Venezuelan actress and model

Maritza Bustamante Abidar (better known as Maritza Bustamante; born September 26, 1980) is a Venezuelan actress and model. She is mostly known for her participation in Venezuelan telenovelas with the TV network Venevisión.

==Career==

In 2010, she signed a contract with the TV network Telemundo. Her first soap opera for the network was The dog love.

In 2010, she worked as an antagonist in the soap opera, El fantasma de Elena.

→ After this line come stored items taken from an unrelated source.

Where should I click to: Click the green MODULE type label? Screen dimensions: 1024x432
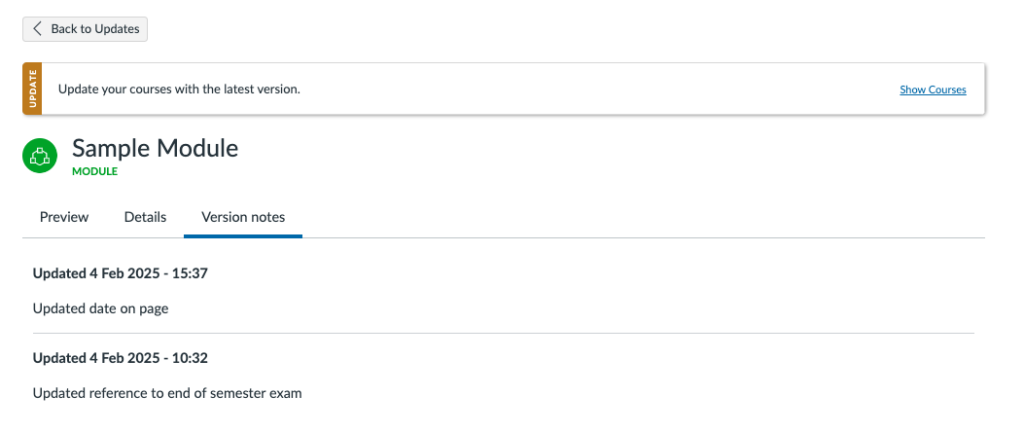95,172
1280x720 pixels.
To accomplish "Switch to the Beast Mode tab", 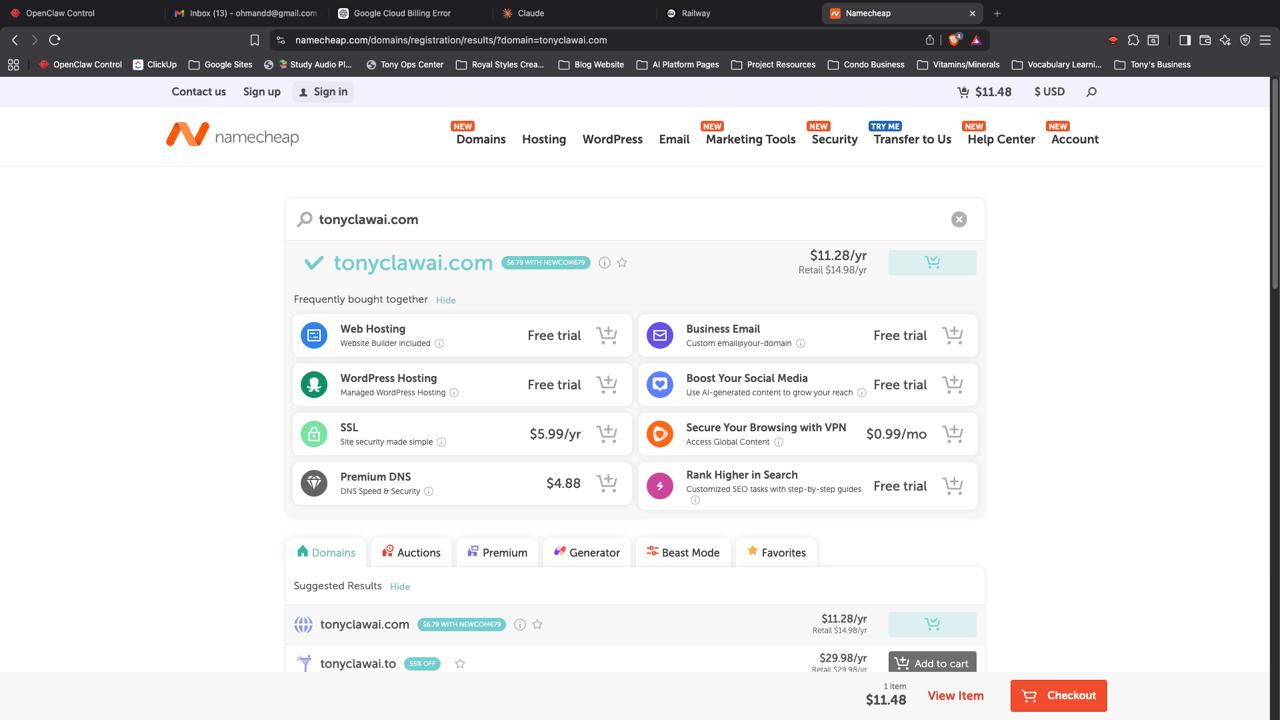I will (x=682, y=552).
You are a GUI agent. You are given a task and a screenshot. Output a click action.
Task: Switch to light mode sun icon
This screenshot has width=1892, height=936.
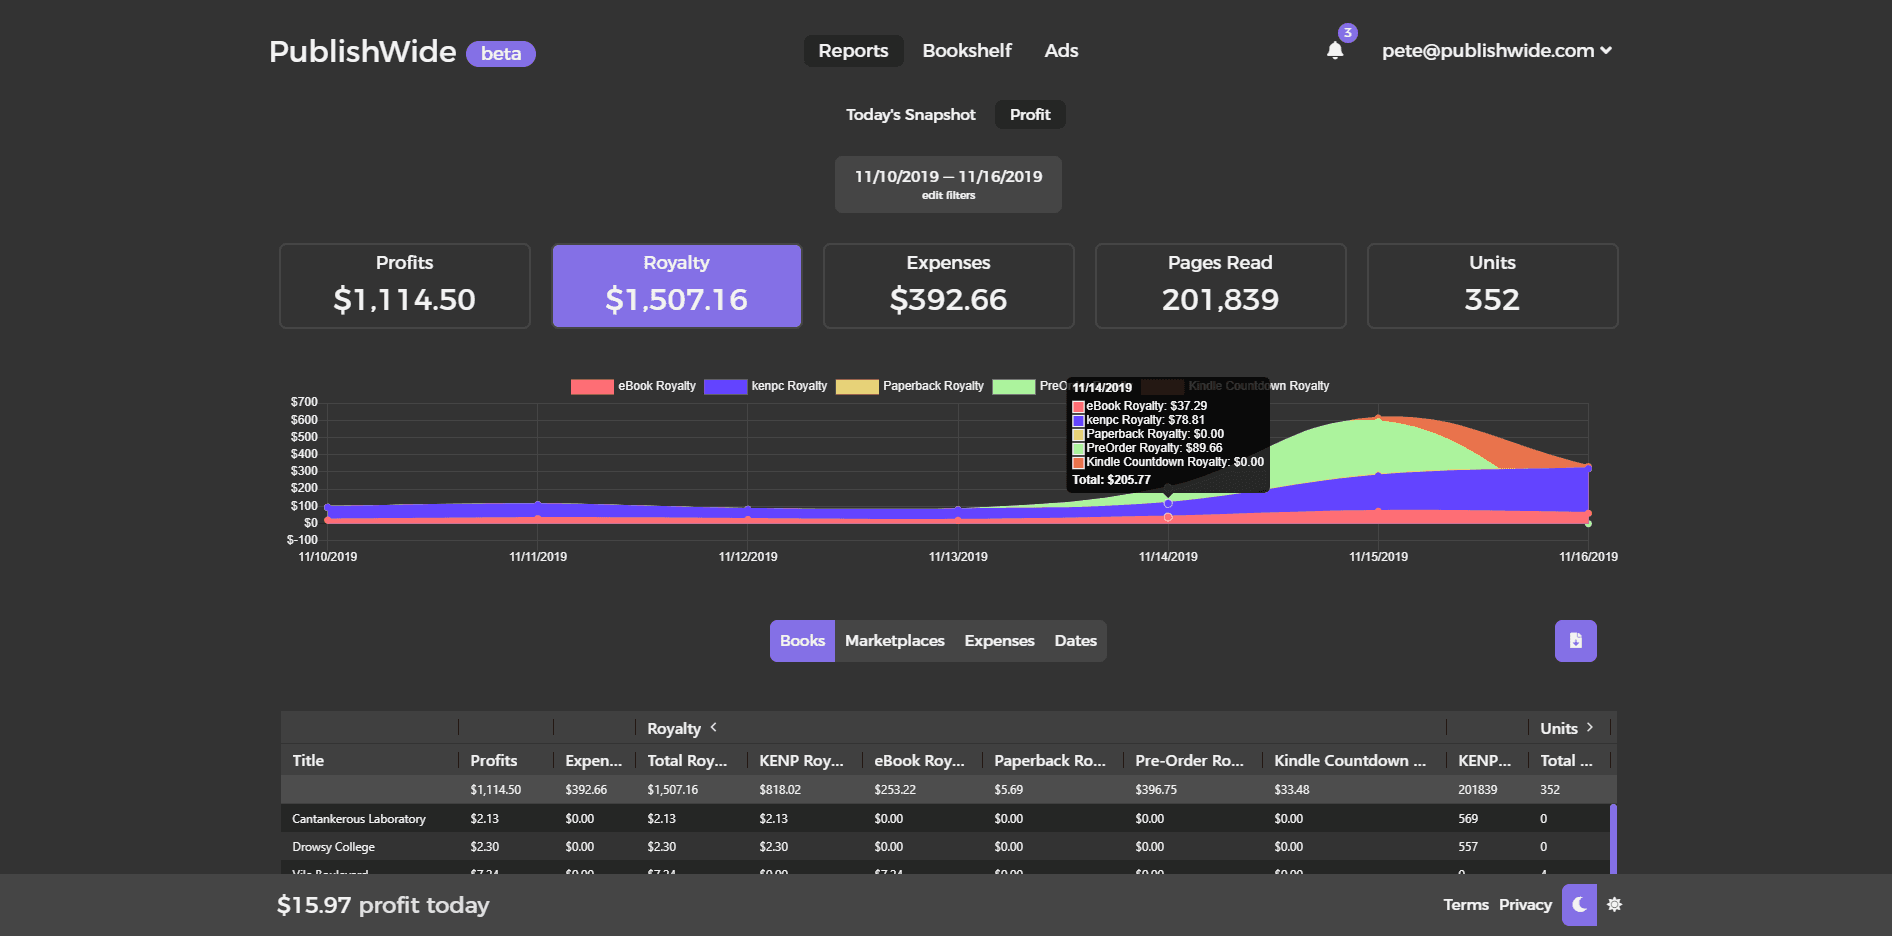1614,905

In 2012, she participates in the soap opera, Relaciones Peligrosas, remake of the Spanish series Física o Química.

== Filmography ==

| Year | Title | Character | Channel |
|---|---|---|---|
| 2000 | Más que amor...frenesí | María Fernanda López Fajardo | Venevisión |
| 2000 | Guerra de mujeres |  | Venevisión |
| 2001 | Las González |  | Venevisión |
| 2003 | Engañada | Jennifer Cardenás | Venevisión |
| 2004 | Ángel rebelde | Mariela Covarrubias | Venevisión |
| 2000 | Amarte así | Barbie |  |
| 2005 | El amor no tiene precio | Federica 'Kika' Mendéz | Fonovideo Production |
| 2006 | Mi vida eres tú | Beatriz 'Betty' | Venevisión |
| 2007 | Acorralada | Caramelo Vasquez | Univisión Network & Venevisión |
| 2008 | Torrente | Ana Julia Briceño Mendizábal | Venevisión |
| 2010 | Pecadora | Barbie | Venevisión Internacional |
| 2010 | Perro Amor | Daniela Valdiri | Telemundo |
| 2010 | El Fantasma de Elena | Corina Santander | Telemundo |
| 2012 | Relaciones Peligrosas | Ana Conde | Telemundo |
| 2012 | Los secretos de Lucía | Bonny Cabello | Venevisión |
| 2014 | Reina de Corazones | Jacqueline Montoya | Telemundo |
| 2016 | Eva la trailera | Ana Maria Granados | Telemundo |
| 2017 | La fan | Lucia Hernandez/Úrsula Molina vda de Blanco | Telemundo |

== Personal life ==
Maritza is the sister of the animator Nelson Bustamante.